When we grasp an object, we do not really think about how we do it. Grasp type, adjustment of the wrist angle, and movement of the fingers seem to happen automatically. Sudden loss of a hand dramatically changes this situation with impact on a person’s ability to perform workrelated, social and daily life activities. Current hand prostheses are advanced robotic systems that mechanically closely mimic the degrees of freedom of biological hands, allowing individual
finger movements and up to 24 different grip types. However, the amputee user has to learn how to individually control these functions without feedback from touch or proprioception and in a relatively short time. Indeed, and somewhat surprisingly, one of the primary complains of amputees is on the lack of prosthesis dexterity. This perceived incapability leads to high rejection rates (one quarter of the amputees) and in many cases the subjects eventually give up and use the highly functional prosthetic device as a simple cosmetic replacement (one third of amputees are so called passive users). In this lecture we will investigate the state-of-the-art man machine interfaces for hand prostheses. We will discuss current and future trends in research, with the special emphasis on understanding the overall rehabilitation process.

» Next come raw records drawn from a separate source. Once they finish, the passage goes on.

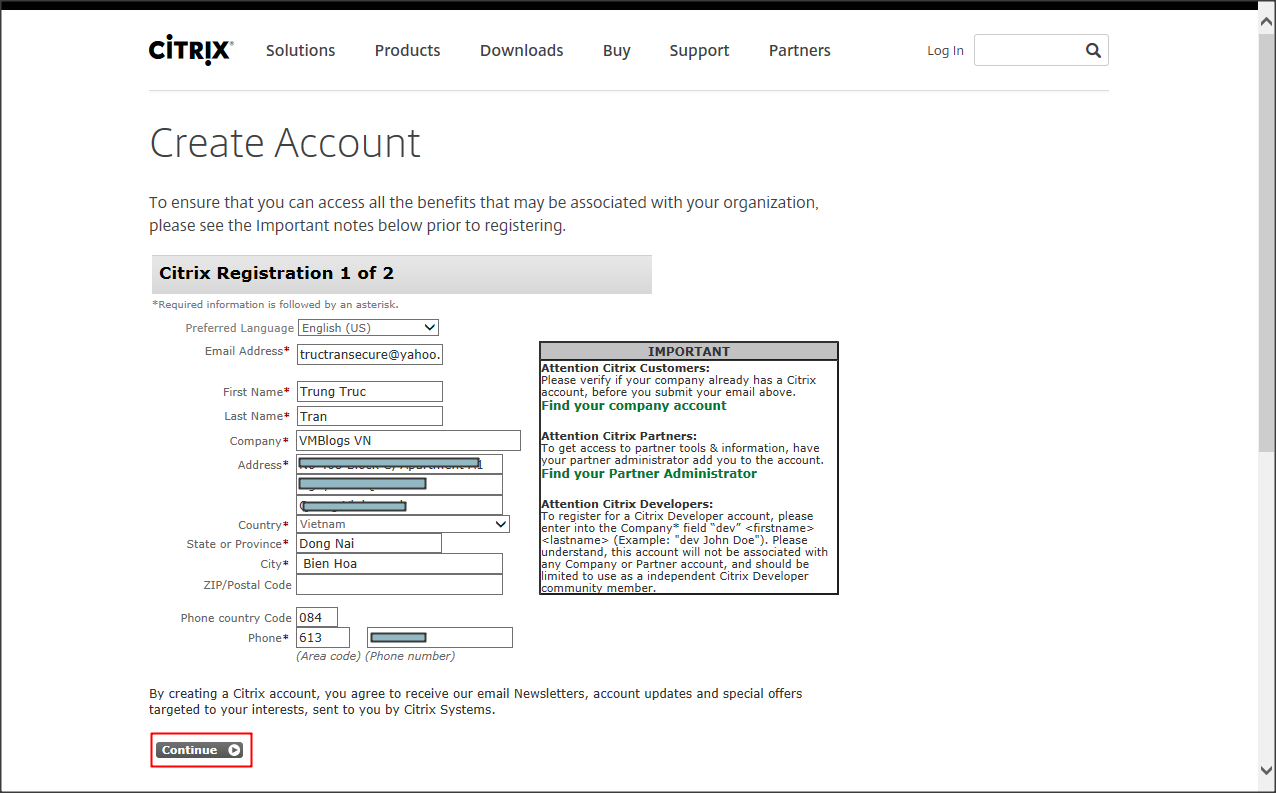Click Find your company account link
1276x793 pixels.
[x=633, y=406]
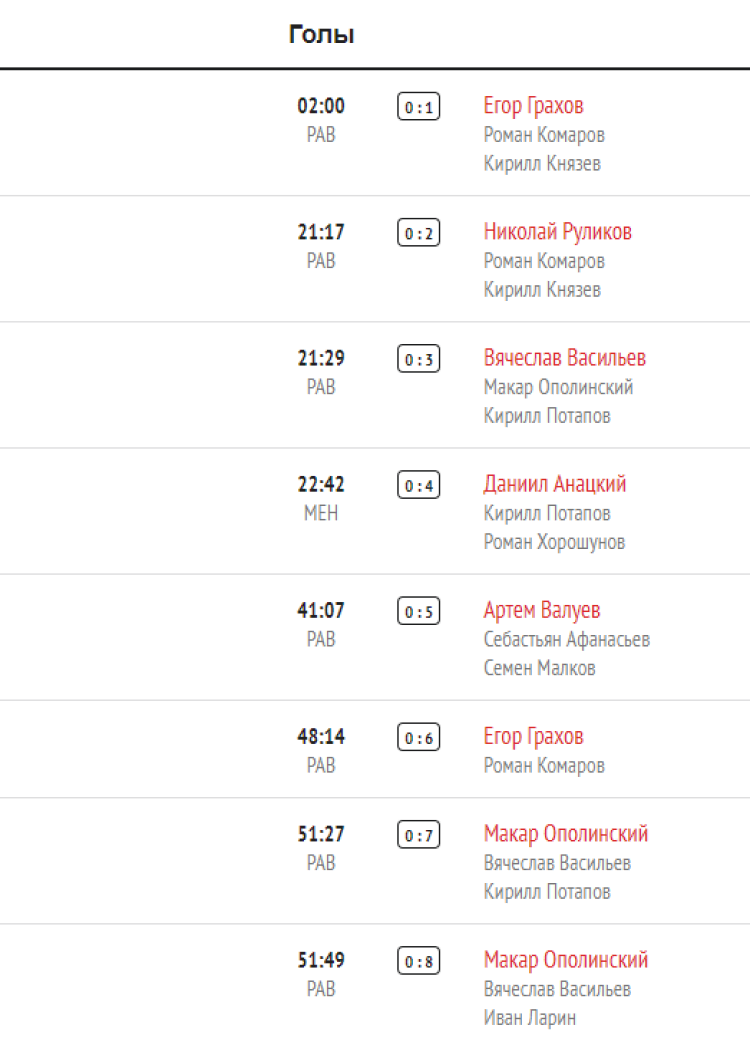The image size is (750, 1045).
Task: Click scorer Макар Ополинский on the 51:27 goal
Action: pyautogui.click(x=565, y=834)
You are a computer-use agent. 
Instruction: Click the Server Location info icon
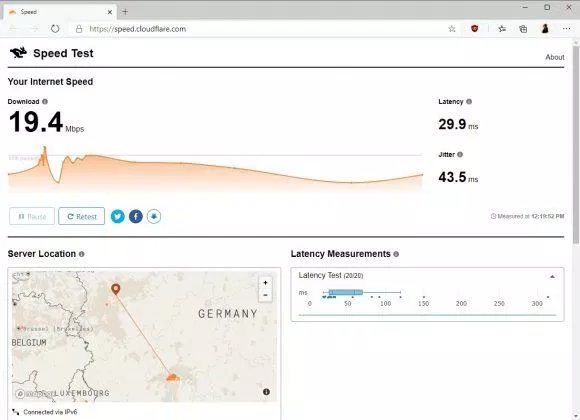click(x=81, y=254)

Marko Markovic received his Master of (biomedical) Engineering at the University of Belgrade, Serbia, in 2011 and PhD degree (summa cum laude) at University of Göttingen in 2016. In period 2014 - 2016, he was employed in a world-leading prosthetic company OttoBock HealthCare. In 2016, he switched to University Medical Center Göttingen (UMG) to work as a research assistant (postdoc) on a nationally funded research project focused on the design of intelligent prosthetic hands. Since 2018, he is an active member of a Postdoc Committee at the University of Goettingen, which is devoted to promoting interests of a postdoc community. During his research career he has (co)authored more than 15 peer-reviewed publications in the area of man-machine interfaces for prosthetic devices. Among others, these include multi-modal feedback interfaces, sensor-fusion and machine learning algorithms for prosthesis control. He also holds rights to a European patent in this area - EP 13171671.4.